When you copy the entries, keep every word exactly as it is and drop the images.

------ PROVIDED RECORDS ------

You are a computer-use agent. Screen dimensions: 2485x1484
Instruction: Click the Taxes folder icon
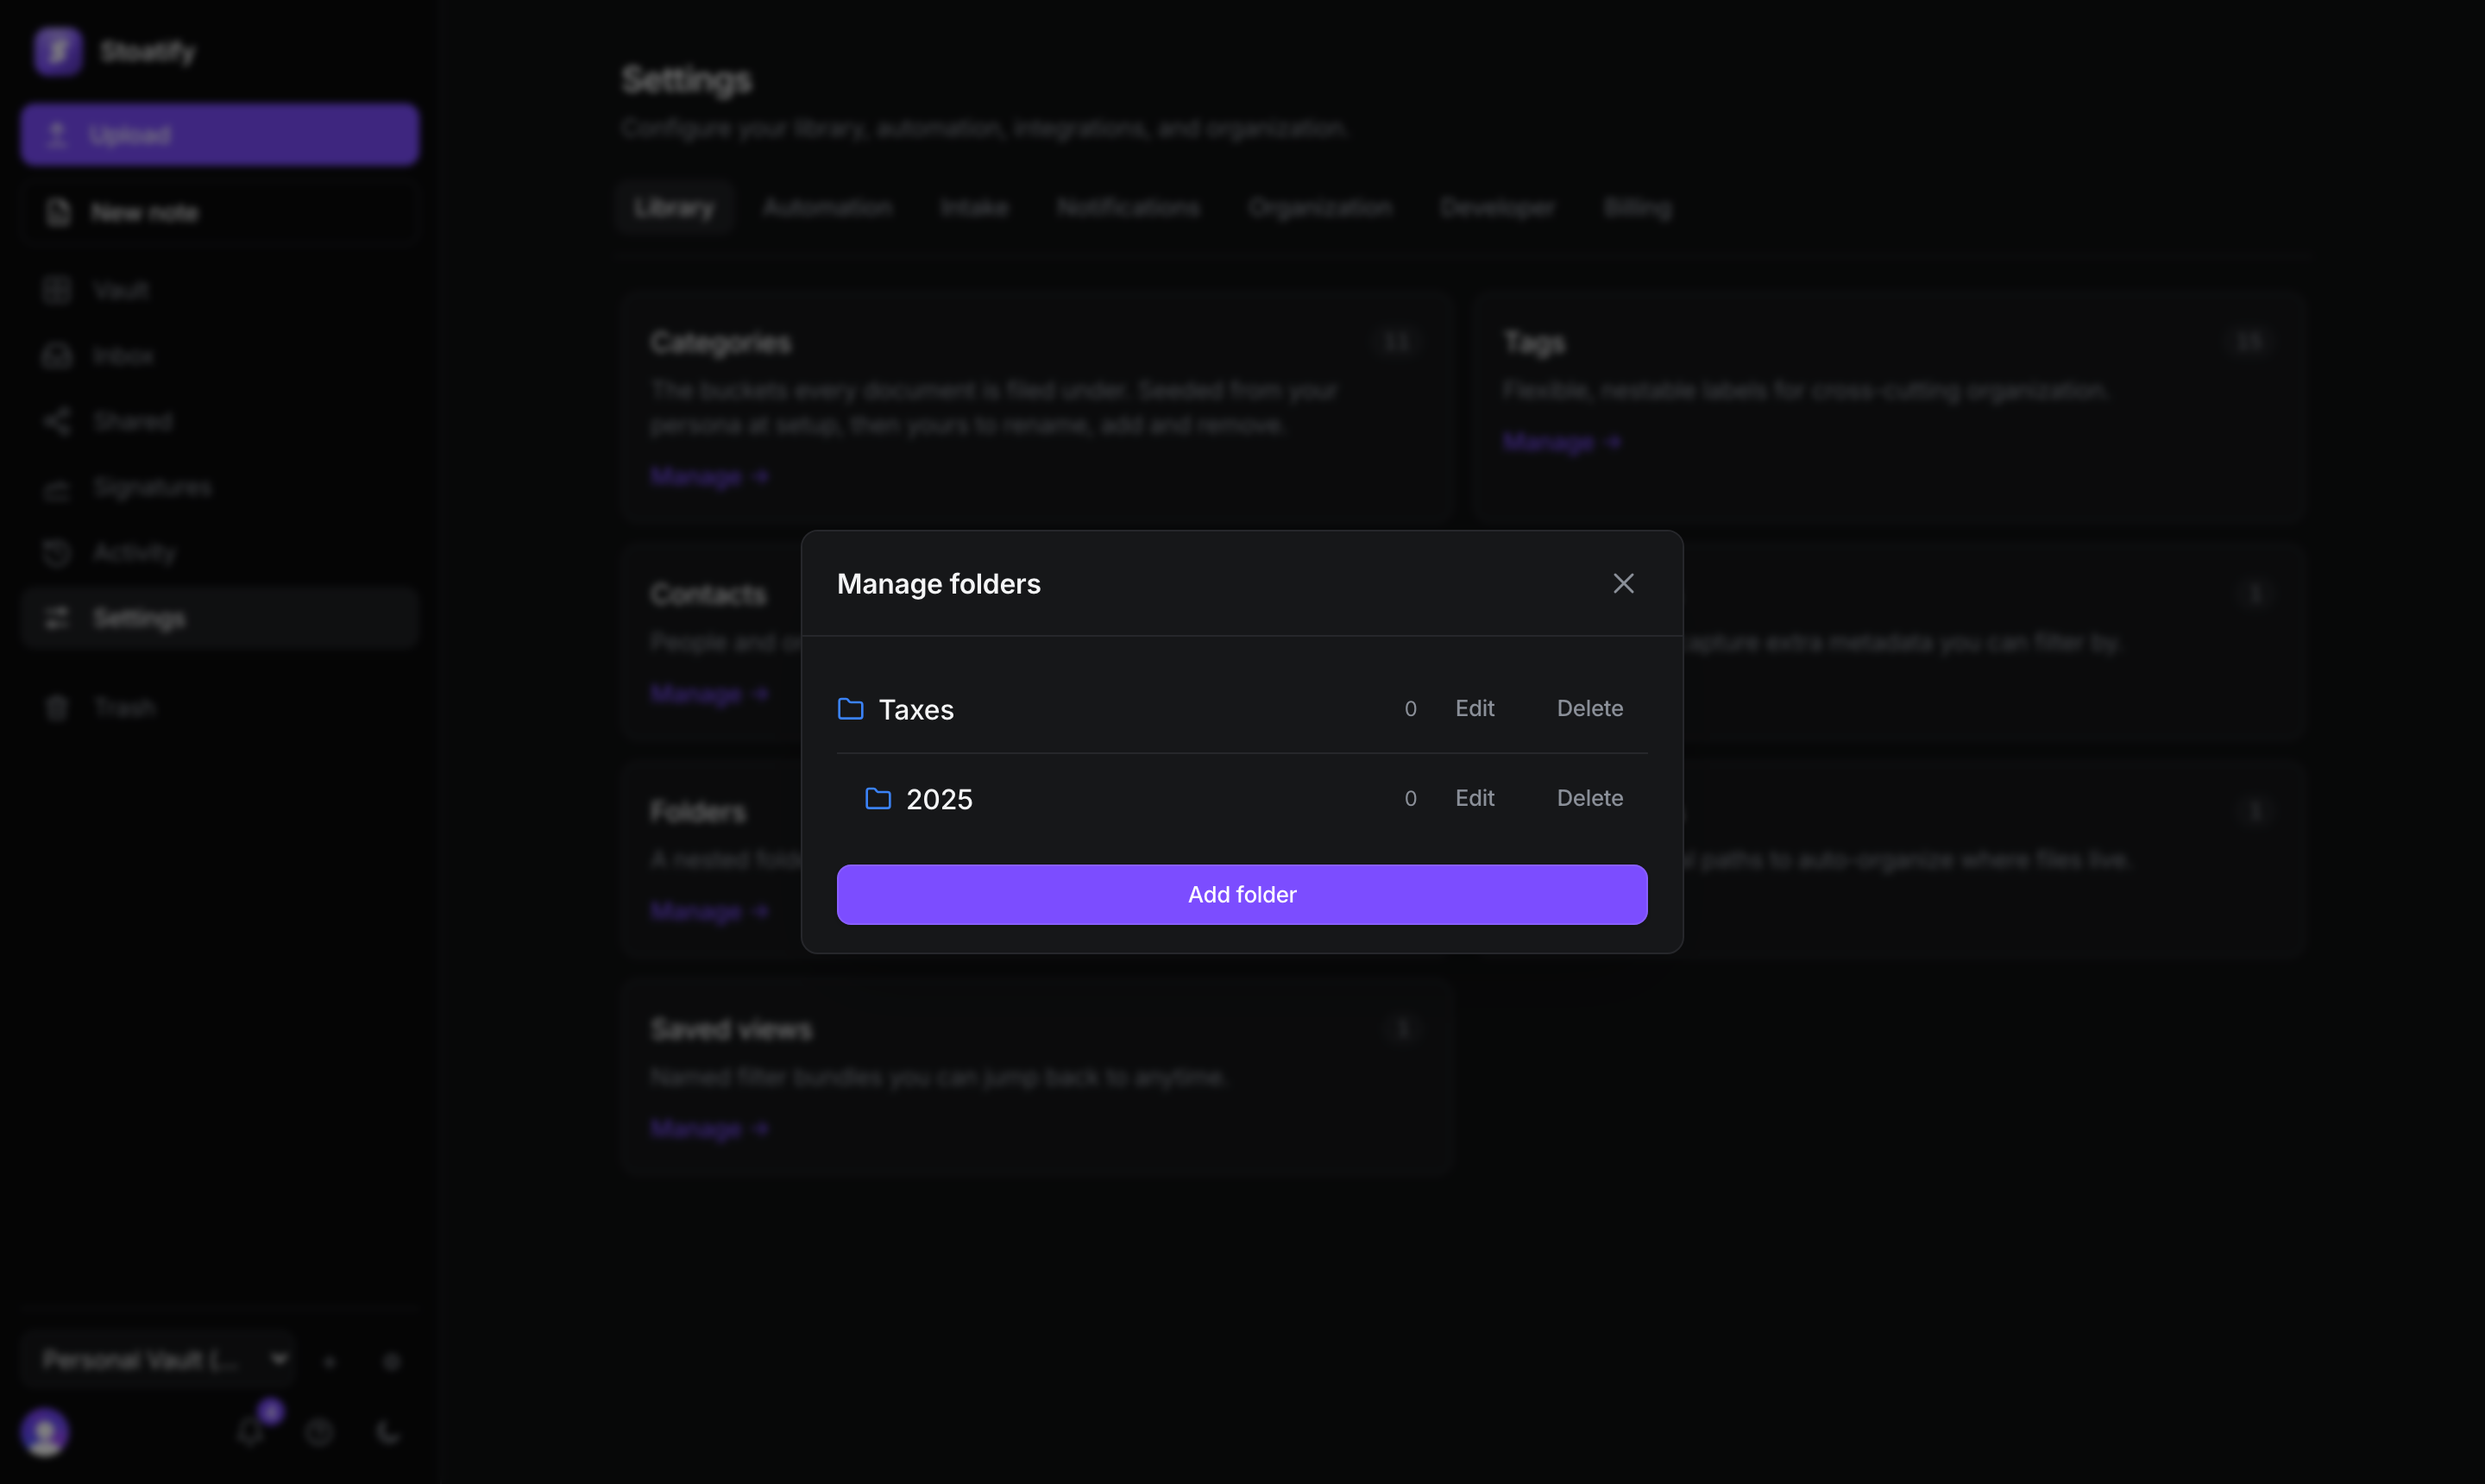[850, 709]
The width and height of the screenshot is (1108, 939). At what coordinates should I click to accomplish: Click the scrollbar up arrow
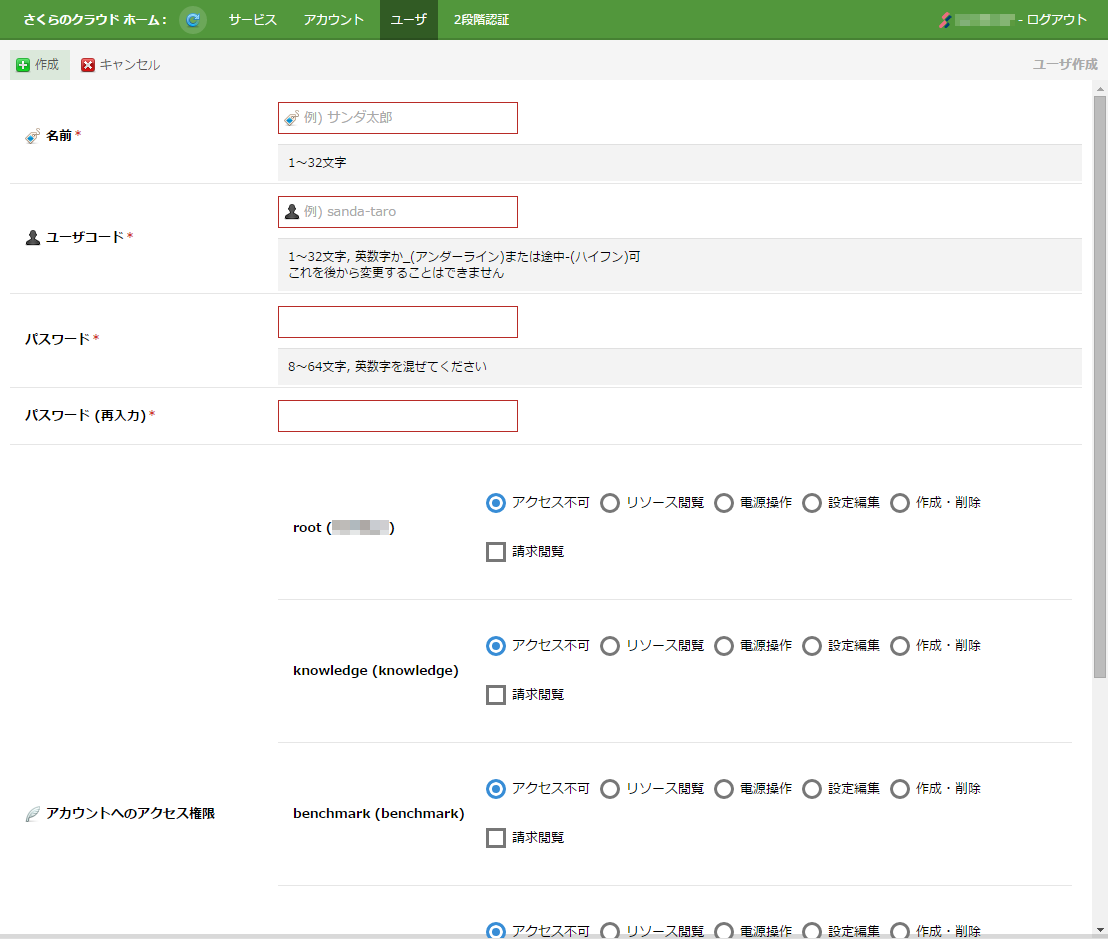click(1100, 89)
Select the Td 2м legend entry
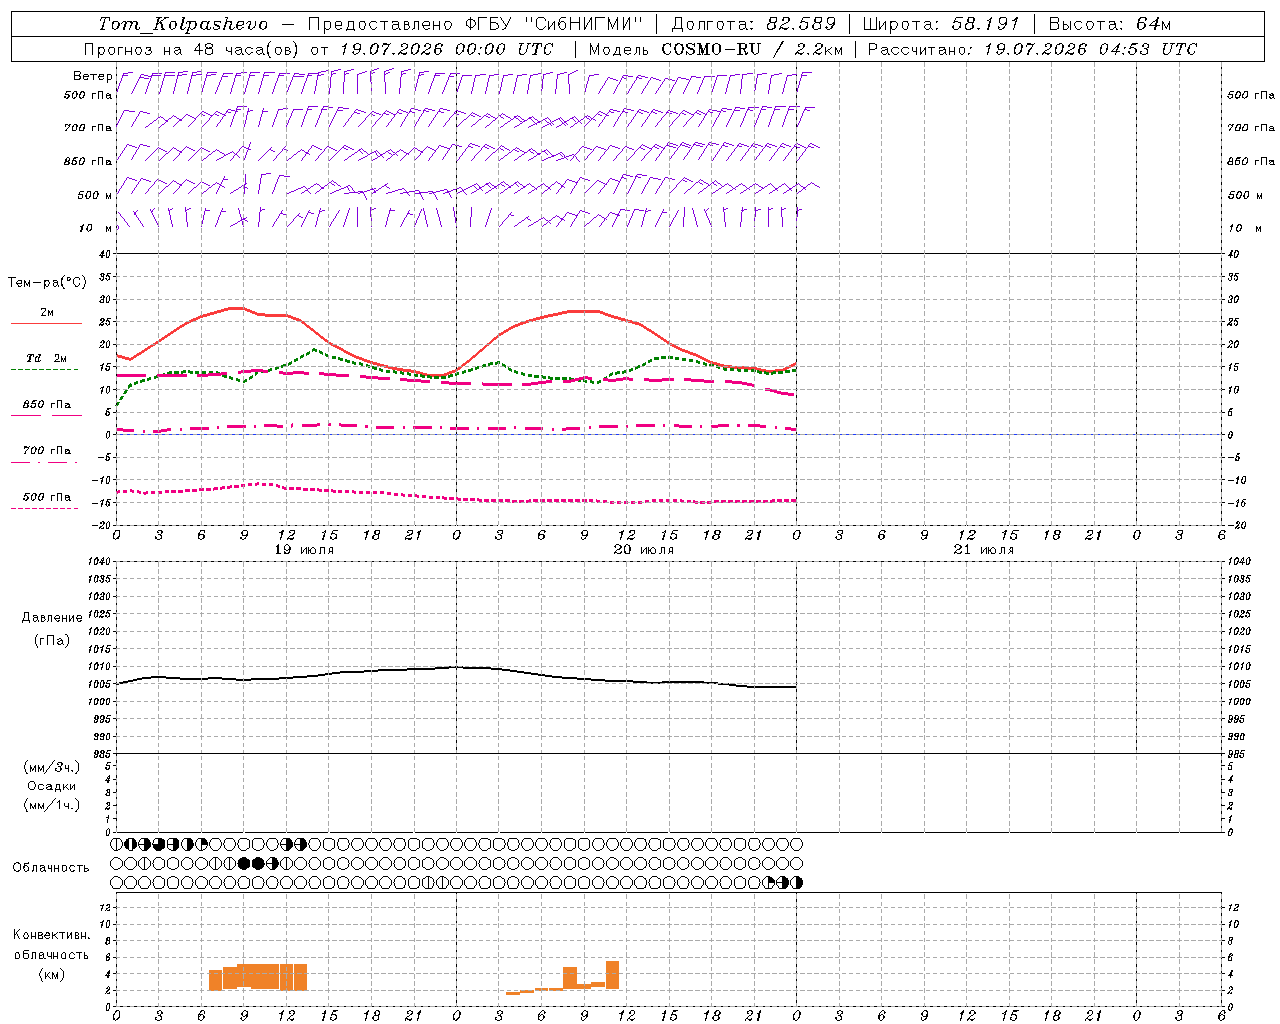This screenshot has width=1280, height=1024. click(x=46, y=358)
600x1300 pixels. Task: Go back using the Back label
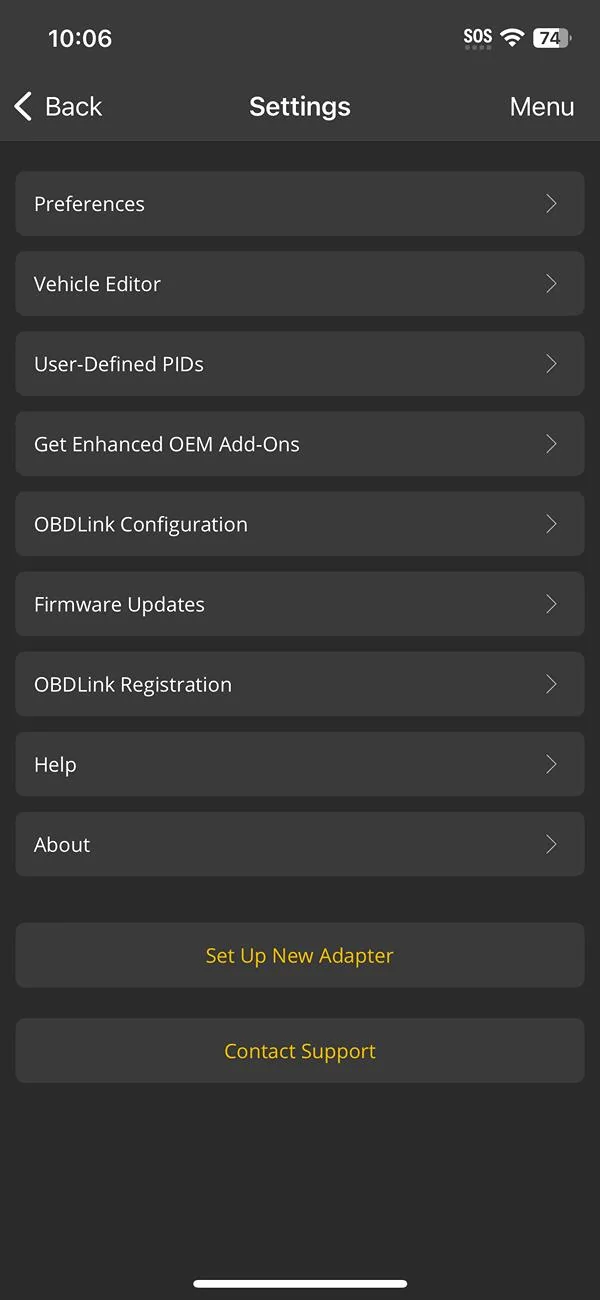[74, 106]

------

**FINISHED EXERCISE:**
You are a computer-use agent. Screen dimensions: 2485x1484
Instruction: Click the Taxes folder icon
[850, 709]
The width and height of the screenshot is (1108, 939). At what coordinates should I click to accomplish: Click the scrollbar up arrow
click(1100, 89)
Select the Td 2м legend entry
This screenshot has width=1280, height=1024. click(x=46, y=358)
600x1300 pixels. Task: Go back using the Back label
[74, 106]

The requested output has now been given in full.